Well with the latest book finally out and the HBO series winning raves you could do worse than start George R R Martin's Song of Ice and Fire series.

Best in kind genre fiction. I read Dance with Dragons in a few days. But I'm a huge dork and not classy like other folks here when it comes to fiction.

Other stuff I really like that didn't get a mention was Richard Ford's Bascombe trilogy.

I just finished a fantastic book by Justin Fox, The Myth of the Rational Market. If you are antagonistic to market fundamentalism, you'll love it. If you're an idiot and believe in market fundamentalism, it might wake you up.

Back to genre fiction, if oyu haven't read Le Carre's Smiley books, you should. I read Our Kind of Traitor recently and liked it quite a bit.
 
Here's a great summer read - won the national book award and the pulitzer but nonetheless fun, hip, and profound:

"A Visit from the Goon Squad" by Jennifer Egan.
 
originally posted by Bill Lundstrom:
i am having a hard time with the first 50 pages or so. it's just not grabbing my attention yet. i will continue to read it to the end.

do what I did - skip the poetry!
 
originally posted by Otto Nieminen:
David Mitchell's Ghostwritten and Cloud Atlas have both provided summer joy. Anyone that side of the puddle read anything of his?

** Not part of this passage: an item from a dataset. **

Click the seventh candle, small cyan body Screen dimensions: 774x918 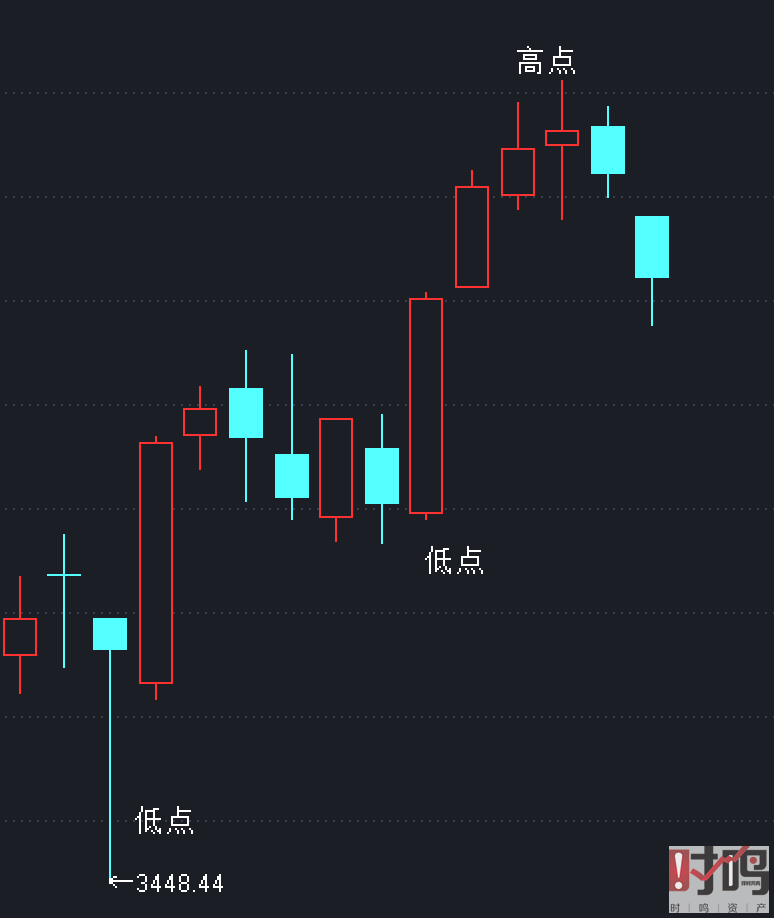click(292, 476)
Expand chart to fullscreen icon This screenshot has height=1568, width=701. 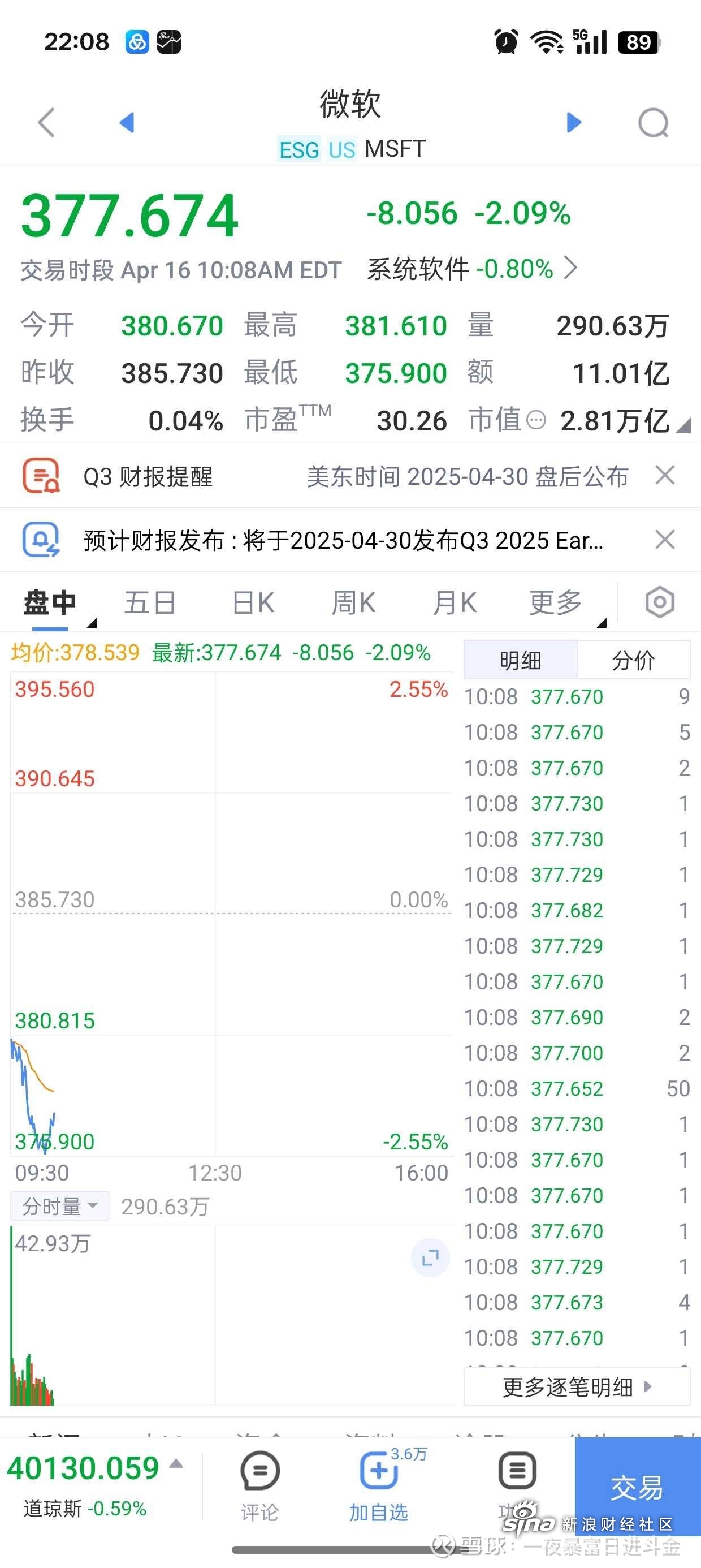pos(430,1257)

Count me as a Mitchell fan who has read them all; the Thousand Summers (most recent) was as good as the rest. I also enjoy Jonathan Coe.
 
originally posted by maureen:
Here's a great summer read - won the national book award and the pulitzer but nonetheless fun, hip, and profound:

"A Visit from the Goon Squad" by Jennifer Egan.

Coincidentally, I am reading a laudatory review of that very book in the London Review of Books while at the beach.

Mark Lipton
 
originally posted by maureen:
Here's a great summer read - won the national book award and the pulitzer but nonetheless fun, hip, and profound:

"A Visit from the Goon Squad" by Jennifer Egan.

I read that not long ago, and agree with Maureen.
 
Right now I am pursuing Shirer's The Collapse of the Third Republic: An Inquiry into the Fall of France in 1940.

It's long and structured in such a way as to make it a compelling history.
Did you ever read Alistair Horne's book on 1940? I'm wondering how Shirer's compares...
 
originally posted by Cole Kendall:
originally posted by Otto Nieminen:
David Mitchell's Ghostwritten and Cloud Atlas have both provided summer joy. Anyone that side of the puddle read anything of his?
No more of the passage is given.